--- START ---

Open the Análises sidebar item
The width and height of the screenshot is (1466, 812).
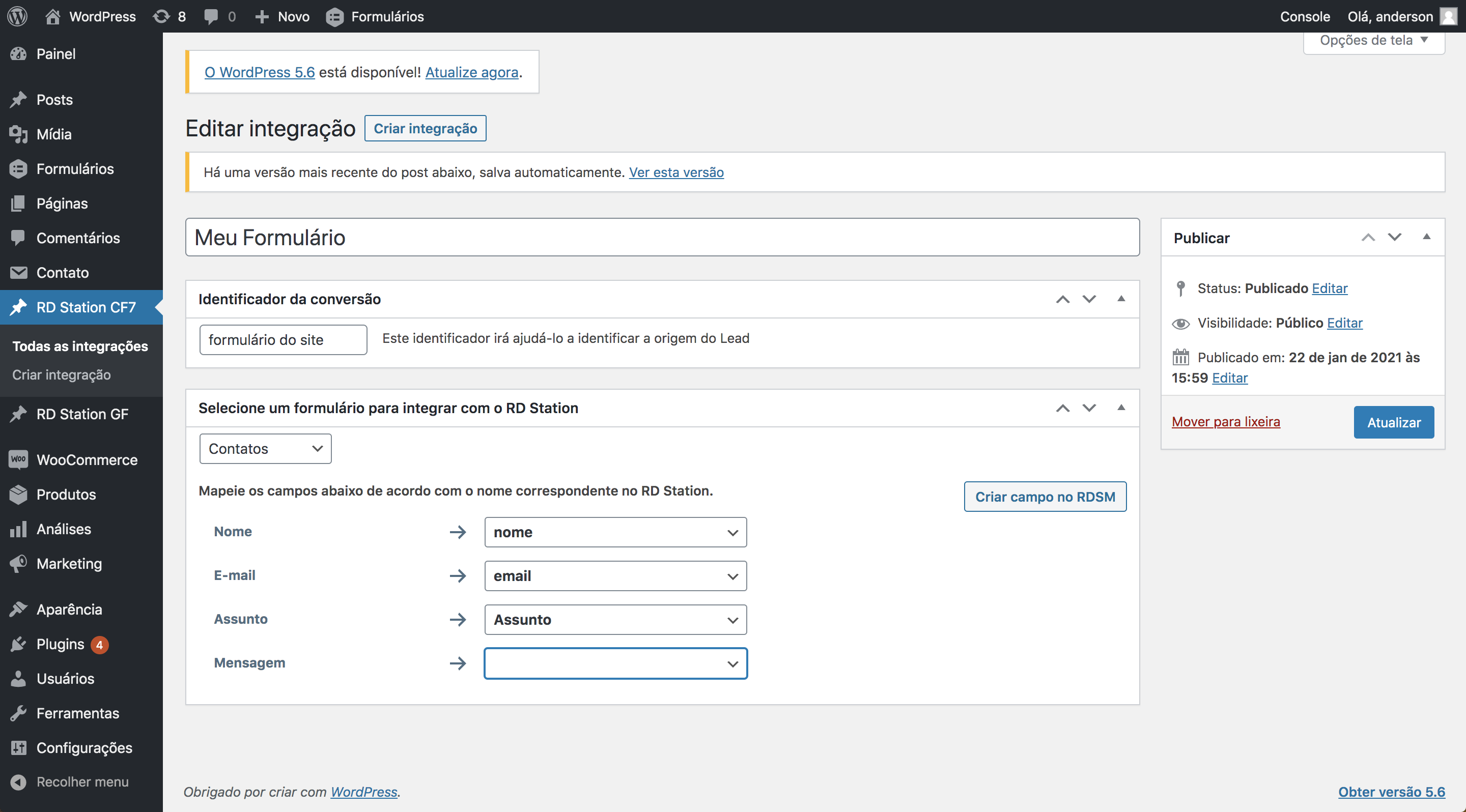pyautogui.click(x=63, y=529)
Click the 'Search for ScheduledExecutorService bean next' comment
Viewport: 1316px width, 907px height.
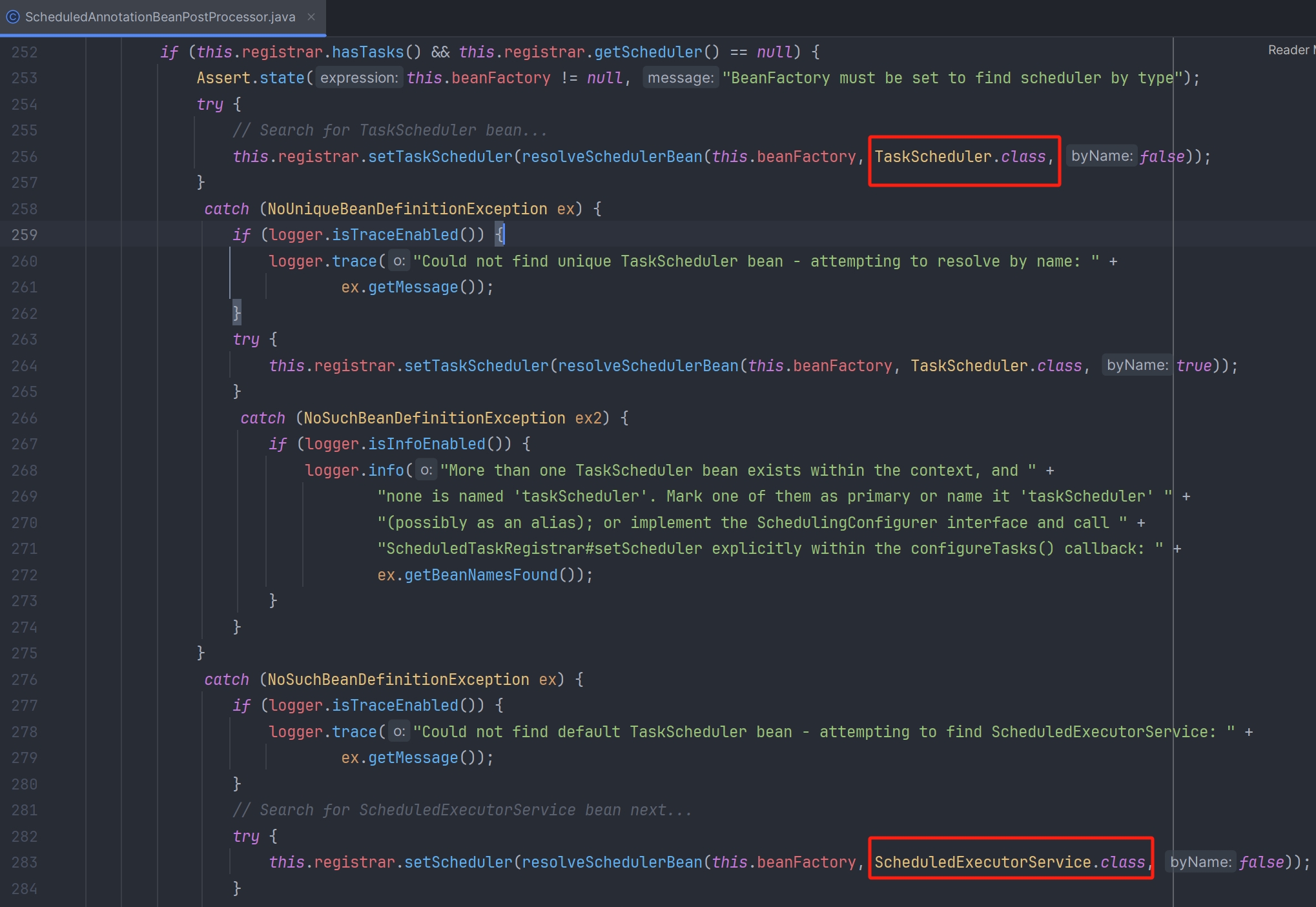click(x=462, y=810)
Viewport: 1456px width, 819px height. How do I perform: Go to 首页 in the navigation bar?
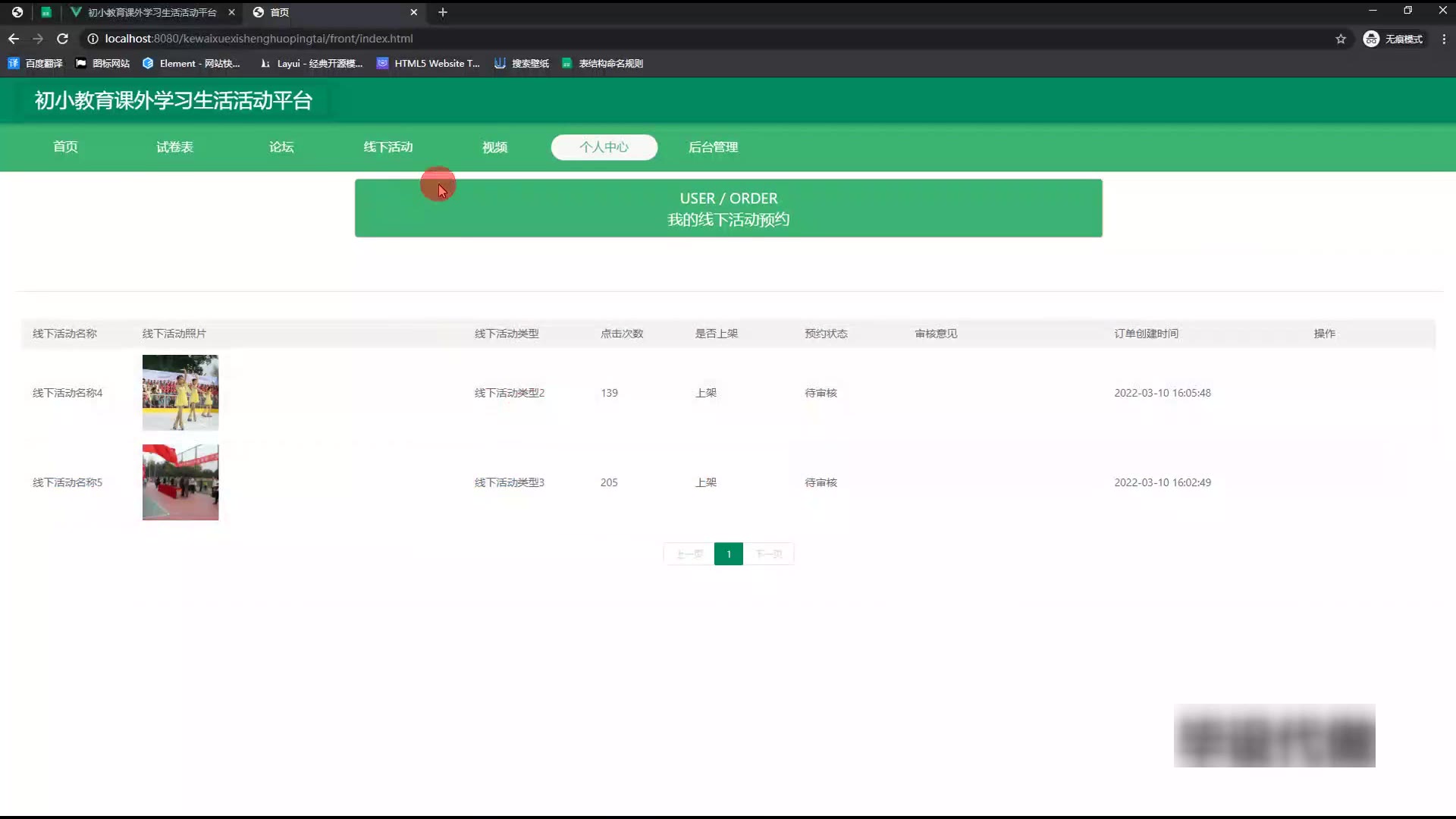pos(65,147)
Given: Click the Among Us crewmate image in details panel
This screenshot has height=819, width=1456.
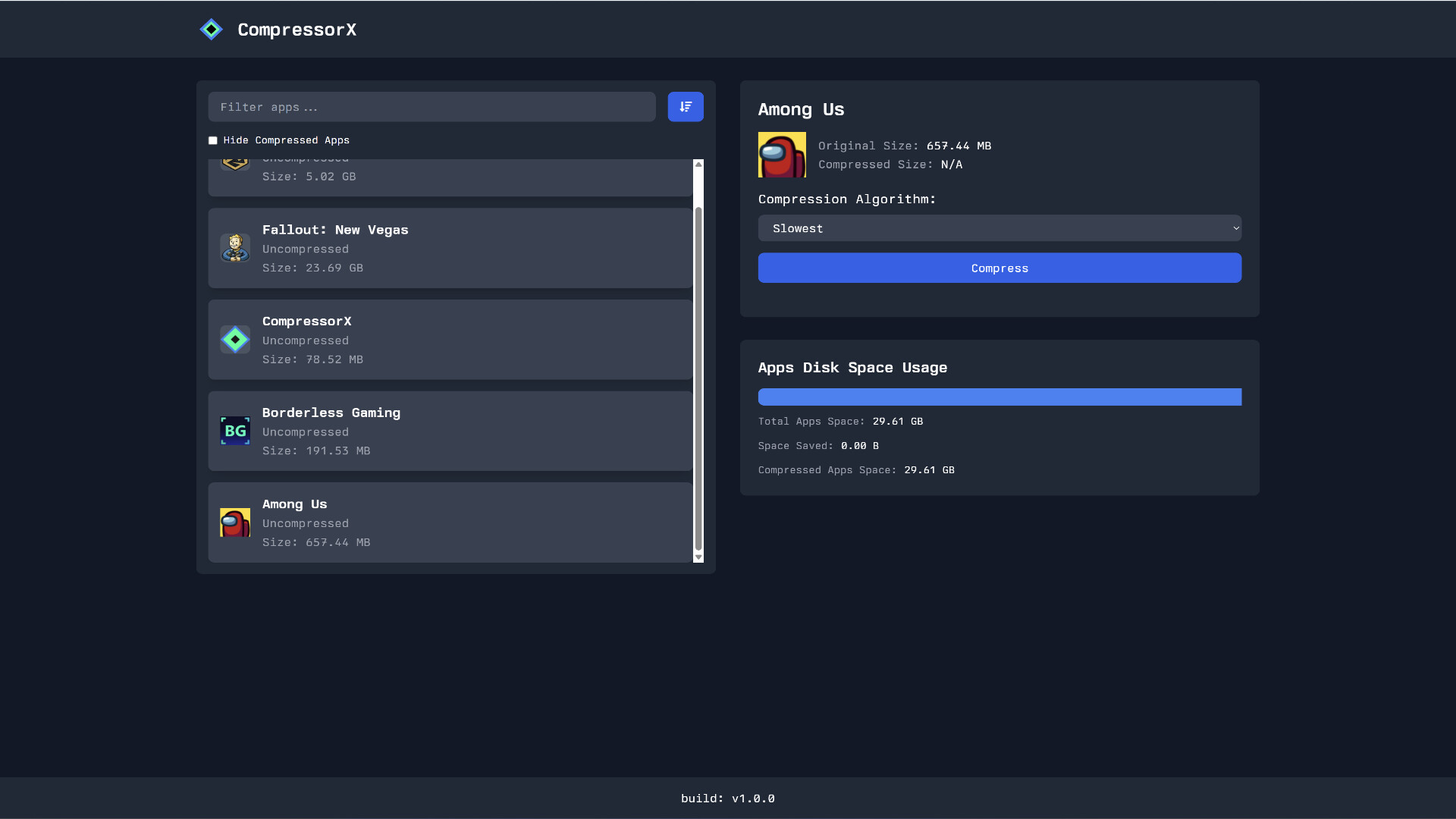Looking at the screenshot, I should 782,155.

--- END ---

Try it> In your copy, repeat the records above exactly and include no images.

Result of the exercise>
Open the Análises sidebar item
The width and height of the screenshot is (1466, 812).
pyautogui.click(x=63, y=529)
Click the 'Search for ScheduledExecutorService bean next' comment
Viewport: 1316px width, 907px height.
click(x=462, y=810)
Viewport: 1456px width, 819px height. How do I perform: Go to 首页 in the navigation bar?
pos(65,147)
Given: Click the Among Us crewmate image in details panel
This screenshot has height=819, width=1456.
Looking at the screenshot, I should 782,155.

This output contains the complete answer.